Announcing: `index-ext`

crate.io docs.rs lib.rs

This crate makes it more ergonomic to use arbitrary integer types as indices. This is especially important for programs where indices are dictated by an external standard. Another reason could be platform or performance requirements due to which usize is the wrong choice. With the types and trait provided here, this just works for smaller and larger integer types than usize and even for different signedness. It simply treats a failed conversion as an invalid index which coincides with the mathematical interpretation of all numbers involved.

use index_ext::Int;
let buffer = [0; 256];
assert_eq!(buffer[Int(255_u8)], 0);
assert_eq!(buffer[Int(255_i32)], 0);
assert_eq!(buffer.get_int(-1_i8), None);
assert_eq!(buffer.get_int(u128::max_value()), None);

Nightly features

On Rust nightly, depending on #[feature(const_generics)], there is also support for indices that return an array instead of a slice. This has historically been observed a few times as a pain point, where it is not possible to directly assign buf[..3] to an array of length 3. index-ext solves this by providing an index struct that has a type parameter for the length, RangeTo<const N: usize>. Amazingly, not only does this work but also type inference is smart enough to alleviate us from the need of having to write down the length entirely in many usage scenarios.

use index_ext::array::RangeTo;
let rgba = [0; 4];
// Assigning to type deduces length parameter.
let rgb: [u8; 3] = rgba[RangeTo];
// As does usage of an array pattern!
let [r, g, b] = &rgba[RangeTo];

Without this crate, this currently looks very unergonomic:

use std::convert::{TryFrom, TryInto};

let rgba = [0; 4];
let rgb: [u8; 3] = rgba[..3].try_into().unwrap();
let [r, g, b] = <[u8; 3]>::try_from(&rgba[..3]).unwrap();

Real world example

This can also address some validation concerns for network data. For example, let's look at TCP sequence numbers, represented as a i32. The payload from incoming packets needs to be written to a buffer, where the first byte in that buffer has a base sequence number corresponding to the beginning of bytes we have not handed to the consuming socket of that TCP stream.
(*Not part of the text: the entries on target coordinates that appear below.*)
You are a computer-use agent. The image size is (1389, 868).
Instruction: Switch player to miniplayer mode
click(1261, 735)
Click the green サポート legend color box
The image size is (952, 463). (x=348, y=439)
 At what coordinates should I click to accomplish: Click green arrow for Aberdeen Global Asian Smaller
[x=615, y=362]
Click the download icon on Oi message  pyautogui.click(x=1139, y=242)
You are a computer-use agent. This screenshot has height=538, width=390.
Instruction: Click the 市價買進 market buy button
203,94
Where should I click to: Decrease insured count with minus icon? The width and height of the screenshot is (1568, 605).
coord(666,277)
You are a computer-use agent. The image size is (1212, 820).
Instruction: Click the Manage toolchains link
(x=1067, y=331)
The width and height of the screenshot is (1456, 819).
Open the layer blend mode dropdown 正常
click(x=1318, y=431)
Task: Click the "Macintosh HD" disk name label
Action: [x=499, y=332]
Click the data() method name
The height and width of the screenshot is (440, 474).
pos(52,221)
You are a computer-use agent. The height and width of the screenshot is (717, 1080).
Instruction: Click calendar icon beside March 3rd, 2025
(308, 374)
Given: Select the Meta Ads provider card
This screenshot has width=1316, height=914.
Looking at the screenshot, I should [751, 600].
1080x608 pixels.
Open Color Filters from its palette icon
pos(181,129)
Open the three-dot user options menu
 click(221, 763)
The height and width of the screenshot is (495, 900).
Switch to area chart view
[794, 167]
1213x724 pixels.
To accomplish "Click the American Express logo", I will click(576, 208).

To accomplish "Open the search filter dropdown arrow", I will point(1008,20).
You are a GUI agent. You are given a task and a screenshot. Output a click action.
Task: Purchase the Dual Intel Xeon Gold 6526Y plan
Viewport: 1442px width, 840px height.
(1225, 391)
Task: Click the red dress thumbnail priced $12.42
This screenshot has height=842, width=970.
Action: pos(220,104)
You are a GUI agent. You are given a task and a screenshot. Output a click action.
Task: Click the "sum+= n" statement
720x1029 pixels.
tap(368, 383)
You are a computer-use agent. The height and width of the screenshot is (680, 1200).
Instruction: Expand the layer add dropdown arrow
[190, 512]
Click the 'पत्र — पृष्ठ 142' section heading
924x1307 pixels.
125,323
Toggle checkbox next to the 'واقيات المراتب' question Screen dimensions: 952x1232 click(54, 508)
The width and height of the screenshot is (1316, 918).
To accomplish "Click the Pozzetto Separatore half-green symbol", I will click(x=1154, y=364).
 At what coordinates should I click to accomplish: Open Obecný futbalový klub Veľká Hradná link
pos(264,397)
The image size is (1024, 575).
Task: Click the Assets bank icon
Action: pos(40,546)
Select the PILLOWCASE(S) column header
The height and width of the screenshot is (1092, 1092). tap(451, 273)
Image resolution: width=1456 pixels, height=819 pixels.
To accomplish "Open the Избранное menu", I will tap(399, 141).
We'd like to ignore packets that fall outside the allocated buffer space, as well as retransmitted packets for bytes that have already been consumed. This would usually require first a fallible conversion to usize and then an additional check of the index. The extra ceremony involved makes this code brittle in a few regards:

  • Dealing with different signedness correctly is complicated. You shouldn't be incentivized to ditch signedness, which effectively solves the wrapping sequence number semantics of TCP, for the sake of easier indexing.
  • It is simpler to write an incorrect index as usize cast.
  • Naming the platform dependent usize risks writing code that is more platform dependent than necessary.

Whereas with index_ext this just works:

use index_ext::Int;
let base: i32 = get_current_base();
let offset: i32 = packet.seq().wrapping_sub(base);
// Return if packet is outside current buffer space.
let destination = buffer.get_int_mut(offset..)?;

// Insert all new data for which we have enough space.
let data: &[u8] = packet.data();
let len = cmp::min(data.len(), destination.len());
destination[..len].copy_from_slice(&data[..len]);
9 Likes

Thanks. This is much cleaner than the simple, limited-utility macro_rules macro that I created as my first macro in Rust when I tired of the many, ugly as usize casts in my first serious code.

1 Like

@ZiCog, this looks like it would help some of that code you were messing with in "as" considered harmful? .

1 Like

Thanks for finding that thread for me, the crate was indeed very much inspired by its discussion. I'm also going to page @fintelia who also had a fight with this inconvenience. There have also been a few threads on internals. Any sort of adding integer converters (traits) felt motivated in non-negligible parts (from personal judgement and because the main example was some form of enabling usize: From<u32>) due to being able to use these as indices on platforms with large enough pointers.

1 Like

Thanks for the heads up on this. Yes, it looks like it could be very useful in such situations.

As it happens, the code I was "messing" with that caused me ask "'as' considered harmful?" had most of it's "as" removed by other means and has been running in production since.

But "index-ext" is something to bear in mind for the future.

2 Likes

This topic was automatically closed 90 days after the last reply. New replies are no longer allowed.